From the first line through the line containing "The image size is (628, 835).", transcribe the records exactly and include no other lines.

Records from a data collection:
# # # #
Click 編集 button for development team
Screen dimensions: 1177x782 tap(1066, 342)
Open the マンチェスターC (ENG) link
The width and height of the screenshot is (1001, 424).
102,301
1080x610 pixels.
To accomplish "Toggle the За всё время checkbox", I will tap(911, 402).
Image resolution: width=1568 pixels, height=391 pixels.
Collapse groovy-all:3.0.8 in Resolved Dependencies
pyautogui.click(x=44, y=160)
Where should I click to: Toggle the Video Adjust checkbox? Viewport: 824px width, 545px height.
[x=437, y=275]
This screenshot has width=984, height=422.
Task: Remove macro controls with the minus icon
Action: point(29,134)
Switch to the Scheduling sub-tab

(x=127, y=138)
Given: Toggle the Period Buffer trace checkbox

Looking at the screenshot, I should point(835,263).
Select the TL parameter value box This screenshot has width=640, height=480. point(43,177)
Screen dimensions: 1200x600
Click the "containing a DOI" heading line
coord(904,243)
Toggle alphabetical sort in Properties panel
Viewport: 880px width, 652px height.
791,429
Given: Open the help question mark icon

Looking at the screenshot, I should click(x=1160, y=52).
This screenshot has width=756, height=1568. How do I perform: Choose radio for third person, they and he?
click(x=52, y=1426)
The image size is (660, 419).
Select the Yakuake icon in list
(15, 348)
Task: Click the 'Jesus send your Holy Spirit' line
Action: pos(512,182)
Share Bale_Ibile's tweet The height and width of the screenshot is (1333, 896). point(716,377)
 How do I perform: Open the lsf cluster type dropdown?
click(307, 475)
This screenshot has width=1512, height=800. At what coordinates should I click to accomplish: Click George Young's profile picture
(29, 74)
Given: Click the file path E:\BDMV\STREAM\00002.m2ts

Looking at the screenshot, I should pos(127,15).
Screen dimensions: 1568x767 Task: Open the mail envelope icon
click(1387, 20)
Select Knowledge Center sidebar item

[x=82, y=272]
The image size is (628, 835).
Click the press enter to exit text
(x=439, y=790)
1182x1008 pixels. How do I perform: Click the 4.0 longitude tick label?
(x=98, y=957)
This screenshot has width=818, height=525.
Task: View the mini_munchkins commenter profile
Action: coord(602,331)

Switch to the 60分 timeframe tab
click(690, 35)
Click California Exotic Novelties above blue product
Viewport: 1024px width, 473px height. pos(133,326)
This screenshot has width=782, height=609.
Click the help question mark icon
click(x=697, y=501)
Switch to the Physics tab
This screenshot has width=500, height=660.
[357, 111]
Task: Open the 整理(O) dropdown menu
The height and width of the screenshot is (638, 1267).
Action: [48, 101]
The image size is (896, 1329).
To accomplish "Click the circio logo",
# # # #
Written answer »
Click 編集 button for development team
Screen dimensions: 1177x782 tap(1066, 342)
Open the マンチェスターC (ENG) link
The width and height of the screenshot is (1001, 424).
102,301
1080x610 pixels.
To accomplish "Toggle the За всё время checkbox", I will tap(911, 402).
Image resolution: width=1568 pixels, height=391 pixels.
Collapse groovy-all:3.0.8 in Resolved Dependencies
pyautogui.click(x=44, y=160)
Where should I click to: Toggle the Video Adjust checkbox? Viewport: 824px width, 545px height.
[x=437, y=275]
This screenshot has width=984, height=422.
Task: Remove macro controls with the minus icon
Action: point(29,134)
Switch to the Scheduling sub-tab

(x=127, y=138)
Given: Toggle the Period Buffer trace checkbox

Looking at the screenshot, I should point(835,263).
Select the TL parameter value box This screenshot has width=640, height=480. point(43,177)
Screen dimensions: 1200x600
Click the "containing a DOI" heading line
coord(904,243)
Toggle alphabetical sort in Properties panel
Viewport: 880px width, 652px height.
791,429
Given: Open the help question mark icon

Looking at the screenshot, I should click(x=1160, y=52).
This screenshot has width=756, height=1568. How do I perform: Choose radio for third person, they and he?
click(x=52, y=1426)
The image size is (660, 419).
Select the Yakuake icon in list
(15, 348)
Task: Click the 'Jesus send your Holy Spirit' line
Action: pos(512,182)
Share Bale_Ibile's tweet The height and width of the screenshot is (1333, 896). point(716,377)
 How do I perform: Open the lsf cluster type dropdown?
click(307, 475)
This screenshot has width=1512, height=800. At what coordinates should I click to accomplish: Click George Young's profile picture
(29, 74)
Given: Click the file path E:\BDMV\STREAM\00002.m2ts

Looking at the screenshot, I should pos(127,15).
Screen dimensions: 1568x767 Task: Open the mail envelope icon
click(1387, 20)
Select Knowledge Center sidebar item

[x=82, y=272]
The image size is (628, 835).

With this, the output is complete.